A total 1.5m people have drawn £9.2bn from their pension savings under new pension rules introduced by the last government, according to official data - but the size of withdrawals appears to be falling.

The average withdrawal from a saver's pension pot is £6,000, according to HM Revenue and Customs.

Previous data, published in March 2016 and covering the first year of the new rules, put the average withdrawal at £18,600.

Pensions experts say the drop in the size of sums being cashed in is evidence the success of the rule-change, and shows savers are being prudent rather than"spending it all on a Lamborghini". 

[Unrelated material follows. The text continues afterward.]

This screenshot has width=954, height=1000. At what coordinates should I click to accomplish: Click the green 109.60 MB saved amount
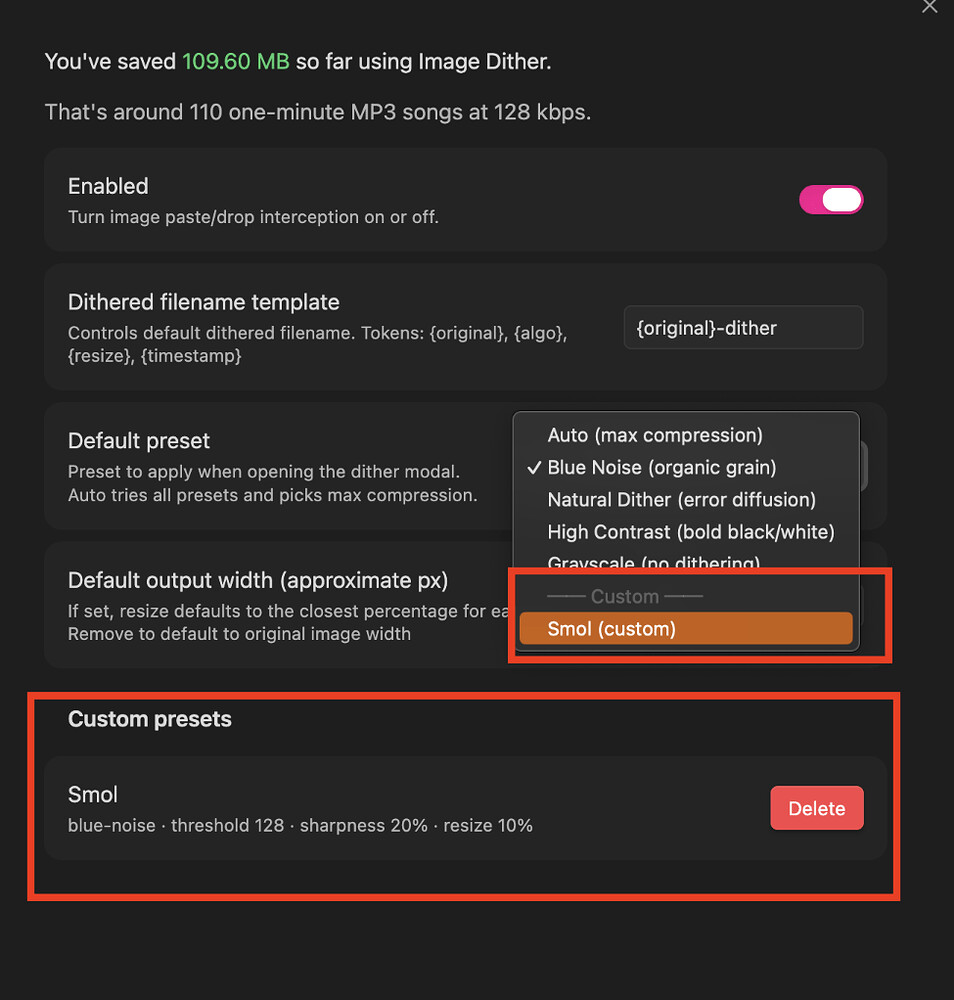pyautogui.click(x=236, y=62)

The freedoms, announced by then Chancellor George Osborne in the 2014 Budget and introduced in April 2015, mean that instead of being required to buy an annuity with their pension pot, people aged 55 could withdraw cash as they wished - including taking everything in one lump sum.

This drew immediate criticism, with some commentators warning that the cash would be spent on holidays and other luxuries.

In most cases 25pc of savers' pension pot is tax-free with the remainder subject to tax.

Vince Smith-Hughes, of Prudential, a major pension provider, said: “Our own research also shows that people with pension savings are, in the main, acting responsibly and resisting the urge to splash the cash. 

"Fewer than one in 10 people in their first year of retirement last year felt they had overspent, and in fact they were far more likely to make their first year as a pensioner a frugal one than they were to buy a new car or go on a luxury holiday."

The data from HMRC does not distinguish between different types of withdrawal.

In some cases savers might be withdrawing the entire value of their pension. This is more likely with smaller pension pots, experts said. But wealthier savers with larger pensions might be making partial, repeated withdrawals, while leaving the remainder invested.

How much can you save into a pension in a year?

There is no accurate picture of what savers are doing with the cash freed up from their pensions, however, causing some to suggest that over-spending now might be storing up future income problems.

Steven Cameron, pensions director at Aegon, the pension provider, said: “The figures show the total value withdrawn remaining static, which suggests people are on average taking smaller sums.

"But people need to balance today’s income needs against what’s sustainable throughout an increasingly long retirement."

Gareth James, pension expert at AJ Bell, the broker, said: “It is dangerous to use the £9.2bn as a measure of success when it doesn’t tell us what people are doing with that money.

"Is the money being used to provide a regular and sustainable income as pensions are designed to do? Or are savers spending it too quickly and likely to run out?"